GOAL OF THE EXERCISE: Once you have read the records below, print them again exactly as they stand.

--- DATA EXTRACT Enclosed Below ---

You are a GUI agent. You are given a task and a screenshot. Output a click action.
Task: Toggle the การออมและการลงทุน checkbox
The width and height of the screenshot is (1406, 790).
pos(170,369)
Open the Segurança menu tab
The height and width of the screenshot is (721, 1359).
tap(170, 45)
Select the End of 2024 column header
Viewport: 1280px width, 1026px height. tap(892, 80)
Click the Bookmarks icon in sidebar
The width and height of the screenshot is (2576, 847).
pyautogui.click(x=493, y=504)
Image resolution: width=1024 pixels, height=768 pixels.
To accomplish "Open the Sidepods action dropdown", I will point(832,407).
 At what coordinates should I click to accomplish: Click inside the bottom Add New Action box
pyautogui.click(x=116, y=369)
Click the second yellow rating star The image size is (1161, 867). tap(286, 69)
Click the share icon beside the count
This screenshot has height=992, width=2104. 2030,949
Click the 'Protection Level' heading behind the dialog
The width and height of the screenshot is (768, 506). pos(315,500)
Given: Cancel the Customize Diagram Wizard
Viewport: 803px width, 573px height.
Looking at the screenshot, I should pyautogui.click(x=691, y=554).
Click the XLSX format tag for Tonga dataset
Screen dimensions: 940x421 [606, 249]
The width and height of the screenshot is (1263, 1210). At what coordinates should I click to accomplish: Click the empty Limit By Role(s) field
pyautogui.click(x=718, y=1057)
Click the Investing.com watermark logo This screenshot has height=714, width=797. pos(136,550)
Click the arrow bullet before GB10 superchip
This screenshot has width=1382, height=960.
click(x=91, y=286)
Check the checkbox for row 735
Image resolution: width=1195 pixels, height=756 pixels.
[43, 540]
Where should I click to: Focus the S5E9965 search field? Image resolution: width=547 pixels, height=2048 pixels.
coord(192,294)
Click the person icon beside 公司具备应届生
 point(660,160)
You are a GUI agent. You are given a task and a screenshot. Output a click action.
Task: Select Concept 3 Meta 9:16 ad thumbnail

--- End of Enclosed DATA EXTRACT ---

ANSWER BELOW:
You are a GUI agent. You are given a task and a screenshot. Output a click action.
Task: Toggle the การออมและการลงทุน checkbox
The width and height of the screenshot is (1406, 790).
pos(170,369)
Open the Segurança menu tab
The height and width of the screenshot is (721, 1359).
tap(170, 45)
Select the End of 2024 column header
Viewport: 1280px width, 1026px height. tap(892, 80)
Click the Bookmarks icon in sidebar
The width and height of the screenshot is (2576, 847).
pyautogui.click(x=493, y=504)
Image resolution: width=1024 pixels, height=768 pixels.
To accomplish "Open the Sidepods action dropdown", I will point(832,407).
 At what coordinates should I click to accomplish: Click inside the bottom Add New Action box
pyautogui.click(x=116, y=369)
Click the second yellow rating star The image size is (1161, 867). tap(286, 69)
Click the share icon beside the count
This screenshot has height=992, width=2104. 2030,949
Click the 'Protection Level' heading behind the dialog
The width and height of the screenshot is (768, 506). pos(315,500)
Given: Cancel the Customize Diagram Wizard
Viewport: 803px width, 573px height.
Looking at the screenshot, I should pyautogui.click(x=691, y=554).
Click the XLSX format tag for Tonga dataset
Screen dimensions: 940x421 [606, 249]
The width and height of the screenshot is (1263, 1210). At what coordinates should I click to accomplish: Click the empty Limit By Role(s) field
pyautogui.click(x=718, y=1057)
Click the Investing.com watermark logo This screenshot has height=714, width=797. pos(136,550)
Click the arrow bullet before GB10 superchip
This screenshot has width=1382, height=960.
click(x=91, y=286)
Check the checkbox for row 735
Image resolution: width=1195 pixels, height=756 pixels.
[43, 540]
Where should I click to: Focus the S5E9965 search field? Image resolution: width=547 pixels, height=2048 pixels.
coord(192,294)
Click the person icon beside 公司具备应届生
 point(660,160)
You are a GUI agent. You are given a task and a screenshot. Output a click action.
Task: Select Concept 3 Meta 9:16 ad thumbnail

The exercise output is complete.